NEW YORK – ViGeneron on Tuesday said the European Medicines Agency has granted permission to begin a clinical trial of its investigational gene therapy VG901 in patients with CNGA1-associated retinitis pigmentosa.
VG901 uses ViGeneron's proprietary adeno-associated virus vector to deliver a normal CNGA1 gene via intravitreal injection. CNGA1 mutations are known to cause between 2 percent and 8 percent of autosomal recessive retinitis pigmentosa, an inherited, rare eye disorder that starts as nighttime blindness in children and progresses to total blindness later in life.
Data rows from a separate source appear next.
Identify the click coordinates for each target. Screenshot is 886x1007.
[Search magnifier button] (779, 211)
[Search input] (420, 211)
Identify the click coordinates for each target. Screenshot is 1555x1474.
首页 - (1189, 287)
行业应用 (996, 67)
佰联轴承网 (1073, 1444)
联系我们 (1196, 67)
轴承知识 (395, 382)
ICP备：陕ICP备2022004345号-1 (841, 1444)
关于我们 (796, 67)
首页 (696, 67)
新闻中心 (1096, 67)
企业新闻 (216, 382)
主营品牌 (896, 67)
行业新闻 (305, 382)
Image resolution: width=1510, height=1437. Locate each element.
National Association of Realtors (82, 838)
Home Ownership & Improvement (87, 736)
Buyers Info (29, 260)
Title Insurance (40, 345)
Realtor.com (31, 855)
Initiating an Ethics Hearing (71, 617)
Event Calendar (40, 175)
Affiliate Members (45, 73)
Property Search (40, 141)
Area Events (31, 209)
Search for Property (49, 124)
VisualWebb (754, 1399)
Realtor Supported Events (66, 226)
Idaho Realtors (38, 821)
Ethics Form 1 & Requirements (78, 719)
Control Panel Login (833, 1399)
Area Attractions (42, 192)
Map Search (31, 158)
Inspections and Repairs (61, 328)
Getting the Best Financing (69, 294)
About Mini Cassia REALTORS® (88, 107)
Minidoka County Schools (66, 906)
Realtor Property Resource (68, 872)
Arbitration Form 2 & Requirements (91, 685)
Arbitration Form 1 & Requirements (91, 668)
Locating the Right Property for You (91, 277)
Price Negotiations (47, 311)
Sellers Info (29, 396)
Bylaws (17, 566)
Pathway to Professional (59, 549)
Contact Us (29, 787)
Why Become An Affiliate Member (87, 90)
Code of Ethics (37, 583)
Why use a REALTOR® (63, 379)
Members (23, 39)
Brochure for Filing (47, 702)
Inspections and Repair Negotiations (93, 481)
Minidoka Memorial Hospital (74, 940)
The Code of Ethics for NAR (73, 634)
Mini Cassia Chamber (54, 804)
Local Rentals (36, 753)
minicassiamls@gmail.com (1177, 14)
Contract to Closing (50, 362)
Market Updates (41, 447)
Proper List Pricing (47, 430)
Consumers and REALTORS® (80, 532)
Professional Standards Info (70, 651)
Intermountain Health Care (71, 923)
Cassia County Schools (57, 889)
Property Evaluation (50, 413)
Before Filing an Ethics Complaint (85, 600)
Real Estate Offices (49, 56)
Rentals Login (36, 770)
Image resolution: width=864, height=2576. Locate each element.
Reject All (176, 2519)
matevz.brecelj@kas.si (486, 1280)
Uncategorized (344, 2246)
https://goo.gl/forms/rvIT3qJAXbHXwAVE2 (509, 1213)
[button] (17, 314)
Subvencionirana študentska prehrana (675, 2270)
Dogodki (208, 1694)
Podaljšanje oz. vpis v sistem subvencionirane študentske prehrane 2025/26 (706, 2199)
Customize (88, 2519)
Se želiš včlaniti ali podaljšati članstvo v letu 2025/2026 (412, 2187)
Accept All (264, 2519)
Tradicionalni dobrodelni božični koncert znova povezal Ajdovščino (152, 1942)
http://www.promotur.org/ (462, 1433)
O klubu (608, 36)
Munich, Germany-based ViGeneron plans to study the safety, tolerability, and efficacy of VG901 in a Phase Ib dose-escalation trial involving patients who have retinitis pigmentosa due to biallelic CNGA1 mutations. The firm is currently developing an international regulatory strategy for this drug, and this trial is part of that plan.
In preclinical studies, VG901 appeared to be safe and delivered the normal CNGA1 gene in a mouse model of retinitis pigmentosa. The company believes that its proprietary vgAAV-based gene therapy delivered via intravitreal injection will enable easier administration and broader vector distribution compared to subretinal injections. ViGeneron is manufacturing the gene therapy with WuXi Advanced Therapies and said WuXi has successfully completed manufacturing clinical trial materials under good manufacturing practices standards.